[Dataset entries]
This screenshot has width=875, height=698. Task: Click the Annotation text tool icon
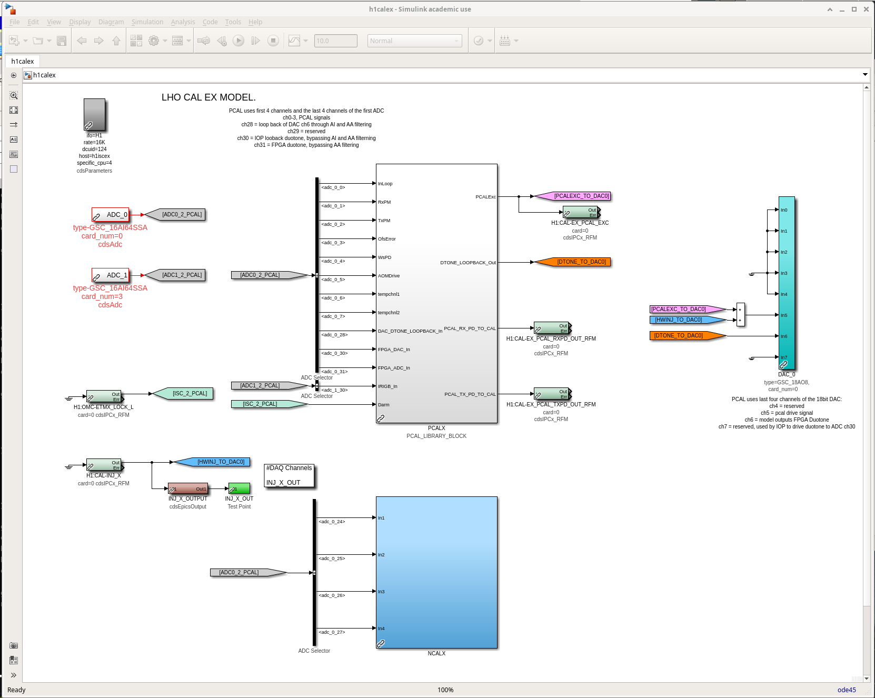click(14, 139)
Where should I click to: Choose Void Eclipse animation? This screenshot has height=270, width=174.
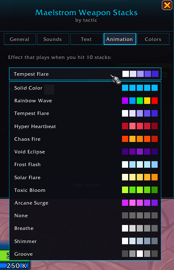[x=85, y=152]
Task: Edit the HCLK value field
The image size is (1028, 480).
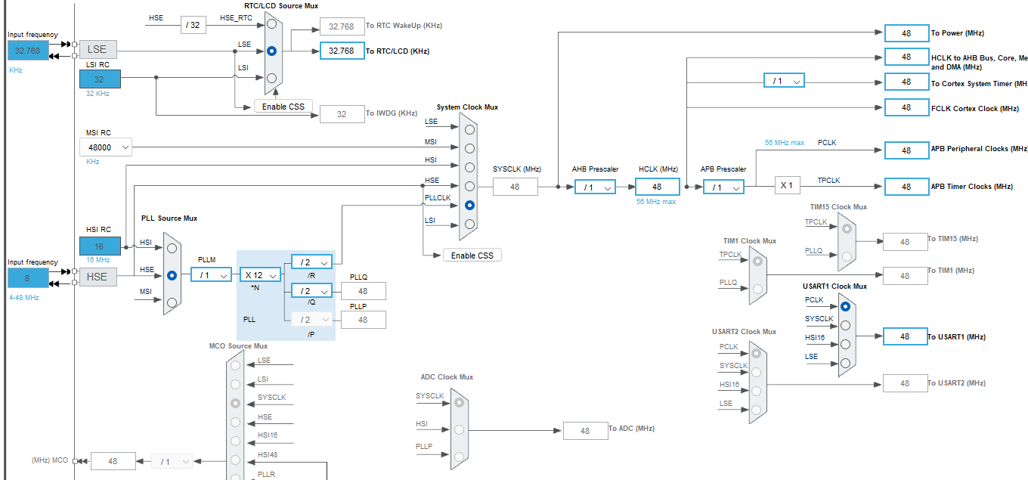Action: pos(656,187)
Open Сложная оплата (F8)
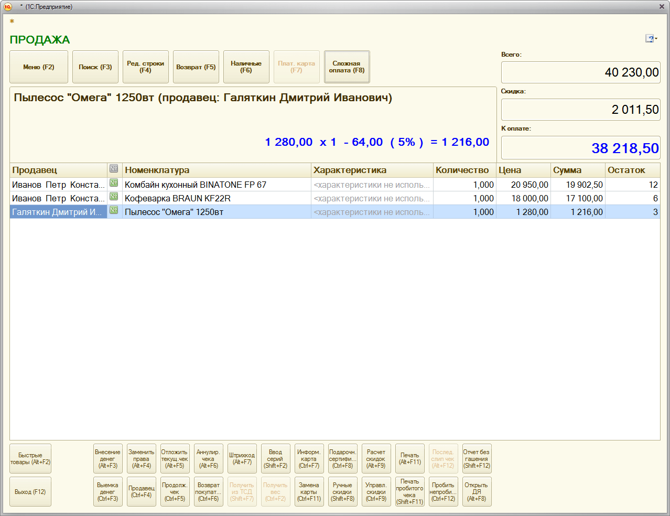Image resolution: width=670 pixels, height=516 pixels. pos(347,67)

--

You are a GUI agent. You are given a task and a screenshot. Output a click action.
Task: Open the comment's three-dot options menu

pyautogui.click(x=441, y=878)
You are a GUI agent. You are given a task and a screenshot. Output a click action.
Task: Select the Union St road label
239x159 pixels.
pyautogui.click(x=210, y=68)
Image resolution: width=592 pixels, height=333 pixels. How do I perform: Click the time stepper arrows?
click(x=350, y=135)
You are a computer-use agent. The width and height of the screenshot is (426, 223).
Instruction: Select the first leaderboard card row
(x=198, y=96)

* [Try it]:
The expected answer is an exact copy of the lines above, beginning at the line with "Task: Select the Union St road label" and ending at the line with "You are a computer-use", with both ends in.

* [Answer to this task]:
Task: Select the Union St road label
239x159 pixels.
pyautogui.click(x=210, y=68)
Image resolution: width=592 pixels, height=333 pixels. How do I perform: Click the time stepper arrows?
click(x=350, y=135)
You are a computer-use agent. The width and height of the screenshot is (426, 223).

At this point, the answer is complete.